Ana pasaba la mitad de su tiempo en la recepción del manicomio, esperando a que alguien se apiadara de ella y la dejara subir a la habitación de su nieta; o a que llegara el director, que le servía de pase permanente. Se sentaba bajo la ventana del frío recibidor del hospital a esperar, parecía parte del mobiliario. El personal la llamaba la loca externa. Cuando veía aparecer a don Antonio por la cancela que quedaba a cincuenta metros de la ventana, se le iluminaba el rostro; su agónica espera había terminado por ese día.
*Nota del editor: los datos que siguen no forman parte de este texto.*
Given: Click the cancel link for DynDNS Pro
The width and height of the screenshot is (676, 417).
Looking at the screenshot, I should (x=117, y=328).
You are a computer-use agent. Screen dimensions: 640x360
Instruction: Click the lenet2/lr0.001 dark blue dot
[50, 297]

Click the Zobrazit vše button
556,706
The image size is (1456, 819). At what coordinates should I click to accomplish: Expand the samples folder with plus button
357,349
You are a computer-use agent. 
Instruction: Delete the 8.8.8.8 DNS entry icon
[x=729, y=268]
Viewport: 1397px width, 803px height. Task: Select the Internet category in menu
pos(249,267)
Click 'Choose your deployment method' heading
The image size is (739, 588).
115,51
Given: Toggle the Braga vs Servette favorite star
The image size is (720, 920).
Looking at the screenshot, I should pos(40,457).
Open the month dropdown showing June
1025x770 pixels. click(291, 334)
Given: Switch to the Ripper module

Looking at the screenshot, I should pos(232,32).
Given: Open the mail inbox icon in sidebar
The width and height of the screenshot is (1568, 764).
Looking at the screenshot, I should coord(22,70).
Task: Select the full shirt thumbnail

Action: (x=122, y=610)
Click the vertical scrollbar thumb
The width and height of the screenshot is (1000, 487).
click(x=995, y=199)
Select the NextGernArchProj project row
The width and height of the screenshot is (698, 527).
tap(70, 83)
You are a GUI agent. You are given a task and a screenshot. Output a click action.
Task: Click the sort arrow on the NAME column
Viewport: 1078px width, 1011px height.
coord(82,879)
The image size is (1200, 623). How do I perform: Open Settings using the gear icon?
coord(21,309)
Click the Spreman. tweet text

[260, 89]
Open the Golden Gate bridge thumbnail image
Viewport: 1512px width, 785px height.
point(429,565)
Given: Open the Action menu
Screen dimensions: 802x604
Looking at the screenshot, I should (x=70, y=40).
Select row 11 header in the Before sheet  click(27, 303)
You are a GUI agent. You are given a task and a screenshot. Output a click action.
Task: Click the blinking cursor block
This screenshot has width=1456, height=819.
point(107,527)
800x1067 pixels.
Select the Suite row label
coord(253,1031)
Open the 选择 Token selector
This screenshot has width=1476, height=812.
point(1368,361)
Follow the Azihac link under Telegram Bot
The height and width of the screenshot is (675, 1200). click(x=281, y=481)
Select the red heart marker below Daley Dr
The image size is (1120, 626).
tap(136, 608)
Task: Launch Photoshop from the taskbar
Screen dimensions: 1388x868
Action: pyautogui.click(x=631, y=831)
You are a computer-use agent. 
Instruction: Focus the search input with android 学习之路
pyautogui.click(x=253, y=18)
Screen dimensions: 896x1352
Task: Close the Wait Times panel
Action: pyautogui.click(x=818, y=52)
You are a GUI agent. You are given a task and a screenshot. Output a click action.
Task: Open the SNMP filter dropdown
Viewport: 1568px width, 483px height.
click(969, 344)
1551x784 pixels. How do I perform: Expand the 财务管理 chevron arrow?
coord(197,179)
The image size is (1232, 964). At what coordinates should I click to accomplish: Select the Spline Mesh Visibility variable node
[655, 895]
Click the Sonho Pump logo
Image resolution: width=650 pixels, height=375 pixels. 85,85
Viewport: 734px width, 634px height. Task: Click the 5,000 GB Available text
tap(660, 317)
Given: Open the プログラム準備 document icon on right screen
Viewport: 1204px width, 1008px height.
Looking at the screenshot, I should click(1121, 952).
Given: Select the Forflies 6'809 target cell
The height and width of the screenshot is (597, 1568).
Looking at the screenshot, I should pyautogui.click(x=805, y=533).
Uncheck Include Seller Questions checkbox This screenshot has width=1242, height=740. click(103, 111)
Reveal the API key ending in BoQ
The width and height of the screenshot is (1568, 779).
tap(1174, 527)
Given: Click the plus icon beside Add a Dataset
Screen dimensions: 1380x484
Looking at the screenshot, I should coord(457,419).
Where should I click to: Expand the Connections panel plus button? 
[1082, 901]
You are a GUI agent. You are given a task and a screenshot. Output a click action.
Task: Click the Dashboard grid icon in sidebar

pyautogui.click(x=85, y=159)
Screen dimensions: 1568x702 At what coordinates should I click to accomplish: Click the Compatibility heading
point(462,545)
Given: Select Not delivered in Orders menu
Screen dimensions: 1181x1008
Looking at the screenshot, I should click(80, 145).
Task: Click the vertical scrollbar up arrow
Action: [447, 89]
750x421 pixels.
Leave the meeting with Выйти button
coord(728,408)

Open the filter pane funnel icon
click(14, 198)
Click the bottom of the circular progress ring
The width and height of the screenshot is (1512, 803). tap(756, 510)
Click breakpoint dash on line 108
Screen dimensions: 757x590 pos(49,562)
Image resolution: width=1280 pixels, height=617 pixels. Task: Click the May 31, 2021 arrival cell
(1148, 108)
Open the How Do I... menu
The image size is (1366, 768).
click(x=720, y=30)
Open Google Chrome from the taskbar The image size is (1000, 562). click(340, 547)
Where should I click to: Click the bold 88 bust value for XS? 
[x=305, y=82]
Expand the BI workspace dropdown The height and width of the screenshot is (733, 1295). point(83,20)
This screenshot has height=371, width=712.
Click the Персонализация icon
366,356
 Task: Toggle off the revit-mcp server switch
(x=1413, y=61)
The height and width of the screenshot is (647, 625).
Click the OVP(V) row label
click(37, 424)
Don Antonio Hurtado, desde que Lucía ingresó en el hospital, vivía en una constante guerra consigo mismo. No le era fácil mantener la apariencia seria y serena que requería la dirección de uno de los hospitales más importantes del país, mostrándose vulnerable ante las lágrimas de Ana y permitiendo que no respetara los estrictos horarios de visitas del centro; cuando aquellos ojos se inundaban, se sentía morir. Bajo los impecables trajes que encargaba al mejor sastre de la ciudad, a duras penas sobrevivía un ser extremadamente sensible al dolor ajeno.
Él no buscó ese puesto, de hecho, huyó de él durante un año. Prefería el trato directo con los enfermos, buscar un hueco en sus mentes para colarse y arrojar alguna luz en sus tinieblas. Se educó en una familia acomodada de siete hermanos. Él era el más pequeño. Su disciplinada y rígida educación se la debía a su padre, y su exquisita sensibilidad a su madre.
Contaba sólo siete años cuando Rosario, su madre, comenzó a encerrarse en sí misma y desconectar con todo su entorno. Dejó de poner flores frescas en los jarrones, de levantar a los pequeños para mandarlos al colegio, desaparecía a cualquier hora para tenderse en la cama y aislarse de todo…, hasta abandonó su afición por el piano. Poco después dejó de llamarse Rosario para ser la loca del Alamillo, nombre de la villa donde vivían. Don Andrés se negó a aceptar la enfermedad de su esposa y, lejos de ayudarla, hizo lo posible para olvidar su existencia y que el escrupuloso orden del hogar sobreviviera al margen de ella. Era Toñito, como ella lo llamaba con la desaprobación de su esposo, el único que, sin comprender siquiera por qué su madre había desertado de la misión de cuidarlo, seguía queriéndola. El resto de sus hermanos, cuando comprobaron que su verdadera madre se había marchado, decidieron tratarla como a una molesta invitada. Sin embargo, él dedicaba todos los días un rato a hacerle compañía, era capaz de encontrarla tras sus ojos vacíos, y ella, a su manera, le correspondía, dedicándole una sola lágrima o una leve sonrisa. Cuando terminaba sus deberes de la tarde, corría al dormitorio de su madre y se metía bajo las sábanas para sentir su calor. Toñito sabía que él era el fino hilo que la mantenía conectada con el mundo y, de alguna manera, aunque pensaba como un niño, se sentía orgulloso de su misión. La tristeza y el abandono del esposo, acabaron con la vida de Rosario cuando Antonio tenía quince años. Fue entonces cuando sintió su verdadera vocación y decidió ser el primer médico de la larga lista de abogados de su familia.
El caso de Lucía le tocaba especialmente el corazón, tenía gran similitud con el de su madre. Había tratado un par de casos parecidos y a duras penas había conseguido separar lo personal de lo profesional. La situación de la pequeña lo sobrepasaba: era una niña, y sus ojos lo habían hechizado, como a tantos otros, desde el primer día. Estaba poniendo en peligro su reputación y su puesto, aunque esto último le importaba muy poco. Su capacidad para dirigir un hospital de tal categoría estaba en tela de juicio en los más prestigiosos foros de la psiquiatría.